I don’t know why I decided to do a blog specifically about the women victims of the Holocaust, but I just felt compelled to do one. I am married to a beautiful wife, and we have a beautiful daughter. I have two older sisters, and of course, like everyone else I also have a mother, who sadly passed away in 1996. All of these women have played an important part in my life, if not the most important part in my life. It is because of them I am the man I am today.
I could not imagine living without them. During the Holocaust, the treatment of women was harsh, more so than men. At least some men, if they were young enough and reasonably healthy, would have a slightly better chance of surviving.
It was normalized for women to sent to the gas chambers immediately after selection on arrival at the death camps, especially when they had young children. The women not selected for immediate death, were subjected to experiments, forced sterilizations, rape, and punishments.
Following are just a few of the women victims of the Holocaust.
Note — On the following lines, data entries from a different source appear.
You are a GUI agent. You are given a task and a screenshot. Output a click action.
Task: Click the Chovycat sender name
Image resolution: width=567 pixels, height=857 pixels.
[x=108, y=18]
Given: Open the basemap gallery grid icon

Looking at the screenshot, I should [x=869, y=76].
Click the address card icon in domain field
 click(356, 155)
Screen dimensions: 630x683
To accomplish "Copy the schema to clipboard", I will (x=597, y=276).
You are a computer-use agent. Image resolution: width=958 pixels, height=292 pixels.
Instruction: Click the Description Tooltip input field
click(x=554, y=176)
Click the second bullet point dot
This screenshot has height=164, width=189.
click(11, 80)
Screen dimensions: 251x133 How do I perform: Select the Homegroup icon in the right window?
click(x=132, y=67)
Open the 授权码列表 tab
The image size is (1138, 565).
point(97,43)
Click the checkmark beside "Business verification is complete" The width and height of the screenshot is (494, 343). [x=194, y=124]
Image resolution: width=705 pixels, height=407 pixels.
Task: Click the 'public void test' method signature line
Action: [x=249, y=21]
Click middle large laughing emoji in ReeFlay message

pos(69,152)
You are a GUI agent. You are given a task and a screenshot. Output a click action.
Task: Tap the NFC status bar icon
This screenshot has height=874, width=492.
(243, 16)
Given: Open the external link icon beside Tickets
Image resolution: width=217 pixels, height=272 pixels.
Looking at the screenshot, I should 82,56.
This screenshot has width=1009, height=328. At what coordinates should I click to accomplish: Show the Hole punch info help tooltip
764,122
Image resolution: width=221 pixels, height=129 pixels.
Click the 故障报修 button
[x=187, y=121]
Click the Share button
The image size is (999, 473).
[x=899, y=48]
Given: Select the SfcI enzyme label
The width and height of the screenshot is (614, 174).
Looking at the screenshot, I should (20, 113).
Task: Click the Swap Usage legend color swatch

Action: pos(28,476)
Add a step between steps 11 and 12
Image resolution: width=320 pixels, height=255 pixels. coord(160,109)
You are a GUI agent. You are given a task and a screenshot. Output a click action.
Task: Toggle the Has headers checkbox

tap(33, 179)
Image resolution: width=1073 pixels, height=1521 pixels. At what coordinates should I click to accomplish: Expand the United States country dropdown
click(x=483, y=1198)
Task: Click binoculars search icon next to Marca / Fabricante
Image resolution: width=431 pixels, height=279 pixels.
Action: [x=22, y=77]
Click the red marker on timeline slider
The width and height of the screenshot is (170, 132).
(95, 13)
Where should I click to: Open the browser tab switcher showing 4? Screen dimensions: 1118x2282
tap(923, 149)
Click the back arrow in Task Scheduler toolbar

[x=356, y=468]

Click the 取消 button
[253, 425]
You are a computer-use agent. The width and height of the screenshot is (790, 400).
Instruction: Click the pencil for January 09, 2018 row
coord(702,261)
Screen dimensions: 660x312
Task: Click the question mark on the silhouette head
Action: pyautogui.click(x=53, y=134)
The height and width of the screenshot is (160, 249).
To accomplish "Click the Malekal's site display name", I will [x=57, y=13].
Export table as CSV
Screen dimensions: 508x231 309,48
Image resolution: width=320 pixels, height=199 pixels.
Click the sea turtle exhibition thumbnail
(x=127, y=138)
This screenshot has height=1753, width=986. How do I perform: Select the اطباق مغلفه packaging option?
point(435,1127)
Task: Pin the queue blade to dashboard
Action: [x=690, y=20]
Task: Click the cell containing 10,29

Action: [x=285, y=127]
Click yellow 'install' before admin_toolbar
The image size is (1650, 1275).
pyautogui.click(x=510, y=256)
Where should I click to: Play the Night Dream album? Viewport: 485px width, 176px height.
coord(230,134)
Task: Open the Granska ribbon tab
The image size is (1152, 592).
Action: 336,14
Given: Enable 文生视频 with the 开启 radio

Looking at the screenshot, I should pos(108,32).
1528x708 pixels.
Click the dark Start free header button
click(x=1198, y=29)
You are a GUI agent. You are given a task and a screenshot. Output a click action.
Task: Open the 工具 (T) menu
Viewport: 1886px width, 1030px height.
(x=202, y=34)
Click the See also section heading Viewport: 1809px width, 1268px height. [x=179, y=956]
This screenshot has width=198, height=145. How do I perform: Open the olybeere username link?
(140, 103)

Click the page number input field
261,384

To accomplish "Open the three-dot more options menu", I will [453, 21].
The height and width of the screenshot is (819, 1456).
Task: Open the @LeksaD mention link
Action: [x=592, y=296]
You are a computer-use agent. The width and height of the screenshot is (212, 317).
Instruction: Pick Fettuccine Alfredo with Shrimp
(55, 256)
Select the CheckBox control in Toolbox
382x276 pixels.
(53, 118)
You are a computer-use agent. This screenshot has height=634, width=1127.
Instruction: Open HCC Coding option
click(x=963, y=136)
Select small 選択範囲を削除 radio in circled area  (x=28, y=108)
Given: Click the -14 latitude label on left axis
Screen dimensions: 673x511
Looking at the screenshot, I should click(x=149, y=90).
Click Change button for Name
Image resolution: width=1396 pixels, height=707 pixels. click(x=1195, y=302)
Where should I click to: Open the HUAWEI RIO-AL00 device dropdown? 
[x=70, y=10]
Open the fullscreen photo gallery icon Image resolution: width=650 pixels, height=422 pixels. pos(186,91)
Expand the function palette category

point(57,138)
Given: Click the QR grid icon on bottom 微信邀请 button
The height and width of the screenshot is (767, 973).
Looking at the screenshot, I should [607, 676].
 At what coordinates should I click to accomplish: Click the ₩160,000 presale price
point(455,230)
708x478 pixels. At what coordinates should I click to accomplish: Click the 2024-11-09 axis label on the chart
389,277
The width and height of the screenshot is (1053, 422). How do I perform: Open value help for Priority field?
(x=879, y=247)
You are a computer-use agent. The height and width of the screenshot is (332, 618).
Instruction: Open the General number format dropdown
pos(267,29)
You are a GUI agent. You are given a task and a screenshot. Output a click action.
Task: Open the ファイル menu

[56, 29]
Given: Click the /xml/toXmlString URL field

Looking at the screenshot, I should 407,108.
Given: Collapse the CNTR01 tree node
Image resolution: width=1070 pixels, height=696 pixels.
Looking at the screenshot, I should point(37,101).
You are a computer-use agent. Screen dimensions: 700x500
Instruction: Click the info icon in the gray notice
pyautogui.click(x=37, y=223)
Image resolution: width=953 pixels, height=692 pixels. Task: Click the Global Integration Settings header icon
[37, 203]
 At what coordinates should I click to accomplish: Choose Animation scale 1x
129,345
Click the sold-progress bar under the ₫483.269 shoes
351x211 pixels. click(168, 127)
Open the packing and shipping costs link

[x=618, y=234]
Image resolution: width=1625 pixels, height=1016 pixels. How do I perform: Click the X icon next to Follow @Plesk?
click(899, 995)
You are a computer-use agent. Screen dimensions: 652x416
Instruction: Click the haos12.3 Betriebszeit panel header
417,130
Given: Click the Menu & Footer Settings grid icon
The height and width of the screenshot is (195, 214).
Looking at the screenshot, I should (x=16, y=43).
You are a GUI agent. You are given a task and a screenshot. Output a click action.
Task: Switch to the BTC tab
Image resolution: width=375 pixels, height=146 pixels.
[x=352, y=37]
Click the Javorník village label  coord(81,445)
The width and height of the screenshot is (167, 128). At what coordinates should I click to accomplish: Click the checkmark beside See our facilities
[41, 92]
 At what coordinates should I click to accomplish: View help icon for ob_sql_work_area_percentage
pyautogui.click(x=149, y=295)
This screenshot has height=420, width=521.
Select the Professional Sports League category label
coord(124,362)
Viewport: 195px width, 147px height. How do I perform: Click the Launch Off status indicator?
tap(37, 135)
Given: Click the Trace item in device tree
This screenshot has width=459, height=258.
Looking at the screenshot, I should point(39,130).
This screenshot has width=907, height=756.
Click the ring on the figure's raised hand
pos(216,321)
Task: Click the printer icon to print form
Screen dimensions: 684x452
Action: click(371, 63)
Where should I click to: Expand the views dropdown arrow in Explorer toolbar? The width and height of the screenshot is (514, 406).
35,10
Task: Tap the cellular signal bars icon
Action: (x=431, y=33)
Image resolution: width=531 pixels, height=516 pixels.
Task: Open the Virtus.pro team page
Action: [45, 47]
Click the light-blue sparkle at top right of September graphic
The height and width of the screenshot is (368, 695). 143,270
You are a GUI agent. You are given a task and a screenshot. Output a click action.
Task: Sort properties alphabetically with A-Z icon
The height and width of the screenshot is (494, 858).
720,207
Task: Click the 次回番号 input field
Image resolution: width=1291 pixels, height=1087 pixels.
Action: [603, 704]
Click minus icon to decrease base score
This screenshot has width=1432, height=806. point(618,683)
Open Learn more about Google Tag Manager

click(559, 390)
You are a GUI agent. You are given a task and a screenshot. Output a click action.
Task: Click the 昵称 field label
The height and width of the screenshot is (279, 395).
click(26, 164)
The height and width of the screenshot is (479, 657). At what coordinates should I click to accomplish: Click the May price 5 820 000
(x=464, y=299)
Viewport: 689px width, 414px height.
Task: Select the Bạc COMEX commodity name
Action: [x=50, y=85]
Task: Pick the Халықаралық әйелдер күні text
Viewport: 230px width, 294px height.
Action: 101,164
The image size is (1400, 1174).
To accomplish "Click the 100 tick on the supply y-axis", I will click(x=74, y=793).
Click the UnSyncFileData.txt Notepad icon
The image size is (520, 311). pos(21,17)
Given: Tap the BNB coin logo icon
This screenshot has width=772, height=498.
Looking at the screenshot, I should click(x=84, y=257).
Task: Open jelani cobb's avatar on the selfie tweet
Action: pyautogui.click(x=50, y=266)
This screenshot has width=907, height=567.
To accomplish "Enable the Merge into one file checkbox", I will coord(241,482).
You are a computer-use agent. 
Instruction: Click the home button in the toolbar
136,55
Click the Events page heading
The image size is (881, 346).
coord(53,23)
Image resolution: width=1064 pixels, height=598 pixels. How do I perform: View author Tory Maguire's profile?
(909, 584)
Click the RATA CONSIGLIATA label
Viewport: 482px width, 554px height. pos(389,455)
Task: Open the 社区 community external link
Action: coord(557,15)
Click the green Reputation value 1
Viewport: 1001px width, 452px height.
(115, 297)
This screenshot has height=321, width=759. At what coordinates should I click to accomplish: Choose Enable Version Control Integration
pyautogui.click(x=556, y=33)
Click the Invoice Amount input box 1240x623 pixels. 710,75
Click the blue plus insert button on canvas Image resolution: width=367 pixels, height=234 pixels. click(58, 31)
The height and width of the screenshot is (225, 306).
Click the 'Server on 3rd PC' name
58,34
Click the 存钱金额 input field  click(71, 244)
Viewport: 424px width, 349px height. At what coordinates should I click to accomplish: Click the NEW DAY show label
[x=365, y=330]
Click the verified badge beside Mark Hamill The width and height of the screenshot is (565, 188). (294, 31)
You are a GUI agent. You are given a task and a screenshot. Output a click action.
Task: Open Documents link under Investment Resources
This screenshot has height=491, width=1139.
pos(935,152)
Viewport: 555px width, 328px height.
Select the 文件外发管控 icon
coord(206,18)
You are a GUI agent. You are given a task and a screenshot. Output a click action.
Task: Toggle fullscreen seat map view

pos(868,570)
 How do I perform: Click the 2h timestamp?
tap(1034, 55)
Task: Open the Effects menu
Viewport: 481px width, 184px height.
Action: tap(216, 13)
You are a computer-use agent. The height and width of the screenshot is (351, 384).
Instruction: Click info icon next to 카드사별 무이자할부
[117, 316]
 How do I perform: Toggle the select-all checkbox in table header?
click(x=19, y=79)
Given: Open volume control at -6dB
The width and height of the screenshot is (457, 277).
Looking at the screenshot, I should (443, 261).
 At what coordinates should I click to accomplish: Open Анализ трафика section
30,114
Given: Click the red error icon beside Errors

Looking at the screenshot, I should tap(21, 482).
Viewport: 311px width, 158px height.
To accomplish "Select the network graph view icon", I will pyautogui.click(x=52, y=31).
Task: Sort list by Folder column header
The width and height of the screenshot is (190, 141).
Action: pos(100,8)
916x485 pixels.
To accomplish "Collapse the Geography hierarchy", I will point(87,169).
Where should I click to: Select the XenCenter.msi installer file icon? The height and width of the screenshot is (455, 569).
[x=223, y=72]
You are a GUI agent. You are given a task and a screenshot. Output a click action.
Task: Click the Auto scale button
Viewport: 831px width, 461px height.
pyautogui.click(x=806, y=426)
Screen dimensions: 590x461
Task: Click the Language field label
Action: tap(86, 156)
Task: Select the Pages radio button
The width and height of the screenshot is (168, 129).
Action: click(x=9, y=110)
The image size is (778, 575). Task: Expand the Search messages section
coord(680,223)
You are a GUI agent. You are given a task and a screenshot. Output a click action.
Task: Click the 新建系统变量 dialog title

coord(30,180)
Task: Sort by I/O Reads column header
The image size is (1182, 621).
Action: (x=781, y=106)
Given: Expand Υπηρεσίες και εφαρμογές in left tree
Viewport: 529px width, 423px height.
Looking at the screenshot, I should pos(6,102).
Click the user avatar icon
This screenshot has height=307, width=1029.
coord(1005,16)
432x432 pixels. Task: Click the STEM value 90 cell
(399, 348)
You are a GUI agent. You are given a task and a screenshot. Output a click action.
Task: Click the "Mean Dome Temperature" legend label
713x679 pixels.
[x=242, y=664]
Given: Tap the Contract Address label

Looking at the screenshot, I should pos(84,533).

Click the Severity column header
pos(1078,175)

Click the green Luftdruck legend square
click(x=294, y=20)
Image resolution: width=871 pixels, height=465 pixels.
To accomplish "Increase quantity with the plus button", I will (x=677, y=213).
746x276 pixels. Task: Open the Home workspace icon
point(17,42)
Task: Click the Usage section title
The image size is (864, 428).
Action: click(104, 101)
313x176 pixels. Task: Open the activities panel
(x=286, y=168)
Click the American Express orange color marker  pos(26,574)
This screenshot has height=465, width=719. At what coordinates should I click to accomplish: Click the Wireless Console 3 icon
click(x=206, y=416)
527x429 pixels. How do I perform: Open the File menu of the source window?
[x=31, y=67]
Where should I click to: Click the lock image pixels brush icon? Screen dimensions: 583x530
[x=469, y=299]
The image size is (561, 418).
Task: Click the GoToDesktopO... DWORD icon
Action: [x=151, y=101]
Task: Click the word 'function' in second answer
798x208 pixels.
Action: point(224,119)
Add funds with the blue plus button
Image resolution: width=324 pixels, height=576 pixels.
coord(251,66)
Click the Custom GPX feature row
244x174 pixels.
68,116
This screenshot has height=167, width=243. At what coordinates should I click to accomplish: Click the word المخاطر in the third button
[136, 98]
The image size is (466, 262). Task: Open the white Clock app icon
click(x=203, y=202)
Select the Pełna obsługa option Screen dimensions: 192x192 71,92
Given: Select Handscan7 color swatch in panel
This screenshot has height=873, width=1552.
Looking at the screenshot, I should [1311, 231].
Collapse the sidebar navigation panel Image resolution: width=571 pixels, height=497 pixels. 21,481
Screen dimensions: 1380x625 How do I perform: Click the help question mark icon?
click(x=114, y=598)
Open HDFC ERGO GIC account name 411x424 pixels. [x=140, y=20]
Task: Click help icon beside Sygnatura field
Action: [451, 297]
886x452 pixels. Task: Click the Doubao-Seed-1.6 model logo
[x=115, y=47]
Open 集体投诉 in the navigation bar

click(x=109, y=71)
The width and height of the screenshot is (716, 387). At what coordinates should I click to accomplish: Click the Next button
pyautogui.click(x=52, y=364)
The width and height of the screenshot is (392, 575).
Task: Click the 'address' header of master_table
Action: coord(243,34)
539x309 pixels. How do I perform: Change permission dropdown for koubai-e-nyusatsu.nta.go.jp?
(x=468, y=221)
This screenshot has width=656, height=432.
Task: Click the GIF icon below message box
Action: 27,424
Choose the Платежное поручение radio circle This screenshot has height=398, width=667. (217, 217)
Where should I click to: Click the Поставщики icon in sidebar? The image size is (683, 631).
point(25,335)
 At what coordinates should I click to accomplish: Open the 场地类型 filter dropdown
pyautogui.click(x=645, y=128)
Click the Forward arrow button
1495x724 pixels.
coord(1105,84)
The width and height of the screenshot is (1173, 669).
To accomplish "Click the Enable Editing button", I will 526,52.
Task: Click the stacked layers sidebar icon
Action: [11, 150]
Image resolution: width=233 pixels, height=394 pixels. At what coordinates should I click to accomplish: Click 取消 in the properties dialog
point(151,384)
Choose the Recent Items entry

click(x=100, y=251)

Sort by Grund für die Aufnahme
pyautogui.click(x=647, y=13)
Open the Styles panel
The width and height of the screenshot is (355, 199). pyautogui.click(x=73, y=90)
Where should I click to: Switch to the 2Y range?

On July 14, 1933, the Nazi dictatorship enacted the Law for the Prevention of Offspring with Hereditary Diseases. Individuals who were subject to the law were those men and women who “suffered” from any of nine conditions listed in the law: hereditary feeblemindedness, schizophrenia, manic-depressive disorder, hereditary epilepsy, Huntington’s chorea (a rare and fatal degenerative disease), hereditary blindness, hereditary deafness, severe physical deformity, and chronic alcoholism.
Gerda D., a shop worker, was one of an estimated 400,000 Germans the forcibly sterilized. After a disputed diagnosis of schizophrenia, they sterilized her. Later, Nazi authorities forbade Gerda to marry because of the sterilization.
Women laborers forced to dig trenches in Ravensbruck for no other apparent reason than to dig trenches for the sake of it.
Emmi G., a 16-year-old housemaid, was diagnosed as schizophrenic. She was sterilized and sent to the Meseritz-Obrawalde Euthanasia Center. There she was murdered with an overdose of tranquilizers on December 7, 1942. Place and date uncertain.
13-year-old Vera Berger caught typhus and tuberculosis in Bergen-Belsen and suffered starvation, but the young Czechoslovakian survived the liberation. Ravensbruck Camp Hospital, 1945.